The taskflow graph of this pipeline example is shown as follows,
where 1) one condition task is used to decide which runtime task to run and
2) four runtime tasks are used to schedule tokens at four parallel lines, respectively.

@dotfile images/pipeline_basic_dependency_graph.dot

In this example, we customize the data storage, @c buffer, as an one-dimensional array
of 4 integers, since the pipeline structure defines only four parallel lines.
Each entry of @c buffer stores stores the data being processed in the corresponding line.
For example, <tt>buffer[1]</tt> stores the processed data at line @c 1.
The following figure shows the data layout of @c buffer.

@dotfile images/pipeline_memory_layout.dot

@note
In practice, you may need to add padding to the data type of the buffer or
align it with the cacheline size to avoid false sharing.
If the data type varies at different pipes, you can use @std_variant to store the
data types in a uniform storage.

For each scheduling token,
you can use tf::Pipeflow::line() to get its line identifier
and tf::Pipeflow::pipe() to get its pipe identifier.
For example, if a scheduling token is at the third pipe of the forth line,
tf::Pipeflow::line() will return @c 3 and tf::Pipeflow::pipe() will return @c 2
(index starts from 0).
To stop the execution of the pipeline, you need to call tf::Pipeflow::stop() at the first pipe.
Once the stop signal has been triggered, the pipeline will stop scheduling any new tokens
after the callable.
As we can see from this example, tf::Pipeline gives you the full control to customize
your application data on top of a pipeline scheduling framework.

@note
1. Calling tf::Pipeflow::stop() not at the first pipe has no effect on the pipeline scheduling.
2. In most cases, std::thread::hardware_concurrency is a good number for line count.
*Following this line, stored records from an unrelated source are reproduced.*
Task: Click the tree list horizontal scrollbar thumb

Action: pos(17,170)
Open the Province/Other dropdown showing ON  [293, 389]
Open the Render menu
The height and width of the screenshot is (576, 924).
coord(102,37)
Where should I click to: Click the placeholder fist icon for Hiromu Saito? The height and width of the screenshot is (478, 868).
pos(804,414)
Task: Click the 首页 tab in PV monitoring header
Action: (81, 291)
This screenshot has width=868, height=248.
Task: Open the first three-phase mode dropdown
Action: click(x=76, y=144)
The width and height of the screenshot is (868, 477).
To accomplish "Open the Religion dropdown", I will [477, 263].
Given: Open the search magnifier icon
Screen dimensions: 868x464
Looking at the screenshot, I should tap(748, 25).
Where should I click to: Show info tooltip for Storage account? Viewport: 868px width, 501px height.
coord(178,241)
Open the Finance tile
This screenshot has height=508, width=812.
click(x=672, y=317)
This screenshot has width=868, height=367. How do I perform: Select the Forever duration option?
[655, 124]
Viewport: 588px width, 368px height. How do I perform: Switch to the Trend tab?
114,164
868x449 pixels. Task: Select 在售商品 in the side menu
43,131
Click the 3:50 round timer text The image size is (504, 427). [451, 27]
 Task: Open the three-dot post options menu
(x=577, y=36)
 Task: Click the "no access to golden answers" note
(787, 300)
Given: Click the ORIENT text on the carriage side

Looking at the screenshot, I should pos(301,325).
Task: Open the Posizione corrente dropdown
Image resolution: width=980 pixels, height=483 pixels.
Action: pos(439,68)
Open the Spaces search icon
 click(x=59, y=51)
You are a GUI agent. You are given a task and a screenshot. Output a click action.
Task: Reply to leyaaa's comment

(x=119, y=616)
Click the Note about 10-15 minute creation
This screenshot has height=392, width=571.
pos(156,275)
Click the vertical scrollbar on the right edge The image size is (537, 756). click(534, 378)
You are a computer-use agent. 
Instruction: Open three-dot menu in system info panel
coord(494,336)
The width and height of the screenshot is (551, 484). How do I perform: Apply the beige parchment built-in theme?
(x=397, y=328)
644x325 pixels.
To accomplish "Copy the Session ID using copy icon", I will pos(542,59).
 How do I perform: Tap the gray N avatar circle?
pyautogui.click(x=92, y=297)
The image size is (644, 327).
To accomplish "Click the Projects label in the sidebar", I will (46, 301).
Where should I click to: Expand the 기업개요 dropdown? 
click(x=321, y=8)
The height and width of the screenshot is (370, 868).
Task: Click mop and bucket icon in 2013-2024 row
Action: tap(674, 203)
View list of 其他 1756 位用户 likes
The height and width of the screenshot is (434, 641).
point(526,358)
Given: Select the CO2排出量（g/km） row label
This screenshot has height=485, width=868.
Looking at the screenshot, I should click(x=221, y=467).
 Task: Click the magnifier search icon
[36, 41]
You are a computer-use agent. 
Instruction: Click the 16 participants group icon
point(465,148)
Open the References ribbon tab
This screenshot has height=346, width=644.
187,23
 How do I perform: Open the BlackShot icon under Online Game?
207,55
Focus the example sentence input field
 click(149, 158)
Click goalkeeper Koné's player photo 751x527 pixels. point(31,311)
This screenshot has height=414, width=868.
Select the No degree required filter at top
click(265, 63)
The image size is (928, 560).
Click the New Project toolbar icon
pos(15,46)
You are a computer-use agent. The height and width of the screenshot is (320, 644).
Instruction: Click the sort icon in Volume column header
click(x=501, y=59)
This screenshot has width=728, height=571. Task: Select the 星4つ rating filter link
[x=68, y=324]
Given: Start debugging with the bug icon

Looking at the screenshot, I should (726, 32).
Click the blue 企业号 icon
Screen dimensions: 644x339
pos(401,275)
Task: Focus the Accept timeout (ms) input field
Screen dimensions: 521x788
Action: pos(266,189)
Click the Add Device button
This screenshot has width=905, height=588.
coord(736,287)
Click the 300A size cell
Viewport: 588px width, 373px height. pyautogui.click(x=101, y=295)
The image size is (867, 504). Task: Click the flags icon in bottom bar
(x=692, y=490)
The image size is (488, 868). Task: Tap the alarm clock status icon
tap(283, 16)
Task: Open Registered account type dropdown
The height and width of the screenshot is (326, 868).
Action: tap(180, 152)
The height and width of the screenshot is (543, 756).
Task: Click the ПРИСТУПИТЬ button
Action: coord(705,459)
Our pipeline algorithm schedules tokens in a @em circular manner, with a factor of @c num_lines.
That is, token @c t will be processed at line <tt>t % num_lines</tt>.
The following snippet shows one of the possible outputs of this pipeline program:

@code{.bash}
pipe 0: input token = 0
pipe 1: input buffer[0] = 0
pipe 2: input buffer[0] = 1
pipe 0: input token = 1
pipe 1: input buffer[1] = 1
pipe 2: input buffer[1] = 2
pipe 0: input token = 2
pipe 1: input buffer[2] = 2
pipe 2: input buffer[2] = 3
pipe 0: input token = 3
pipe 1: input buffer[3] = 3
pipe 2: input buffer[3] = 4
pipe 0: input token = 4
pipe 1: input buffer[0] = 4
pipe 2: input buffer[0] = 5
@endcode

There are a total of five tokens running through three pipes.
Each pipes prints its input data value, except the first pipe that prints its token identifier.
Since the second pipe is a parallel pipe, the output can interleave.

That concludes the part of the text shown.